The final thing, as I understand it, is you need a threat to world peace that would provide the legitimacy for a CoDo-like thing. (James, no, don't, please. It's boring!) What could that be?

Finally, unlike Doug I do not buy the high-acceleration drives ever period. Your Alderson points can be reached by slow ships, or I ain't reading.

In short, you gotta explain what happened to the U.S. It isn't going away. In fact, it isn't even relatively declining all that much. What then gets the U.S. to accept not just second but third-rate status absent some sort of handwavingly silly political or economic crisis that magically fails to spread beyond U.S. borders?

James Davis Nicoll said...

(James, no, don't, please. It's boring!)

I have no idea what you mean.

What could that be?

Geo-engineering management: not only are the general climate interests of various nations not necessarily compatible but someone has to be willing to step on demented rich people determined to do stuff like this:

http://tinyurl.com/c7v8ufx

"But Canada is a hotbed of geoengineering, says a watchdog group, and has been involved in similar experiments in the past."

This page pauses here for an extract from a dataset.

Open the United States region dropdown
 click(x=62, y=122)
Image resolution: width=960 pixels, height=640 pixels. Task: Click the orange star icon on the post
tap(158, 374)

But we probably don't have the population and economic base to be a credible threat to the world. Not for long, anyway.

Will Baird said...

Damnit. I need to reply to these.

I'm working on a reply to a technical question/comment that Noel posted. It's going to get its own post.

That said, climate change is likely to whack China as bad if not worse than the US. If we go Neo Oligocene, we're likely to have everything up toa couple hundred miles of the coast become arid. That would be bad.

India gets wetter under a Neo Oligocene though.

In the Neo Eocene...China gets dry again, too. India dries up some. The US gets wetter though.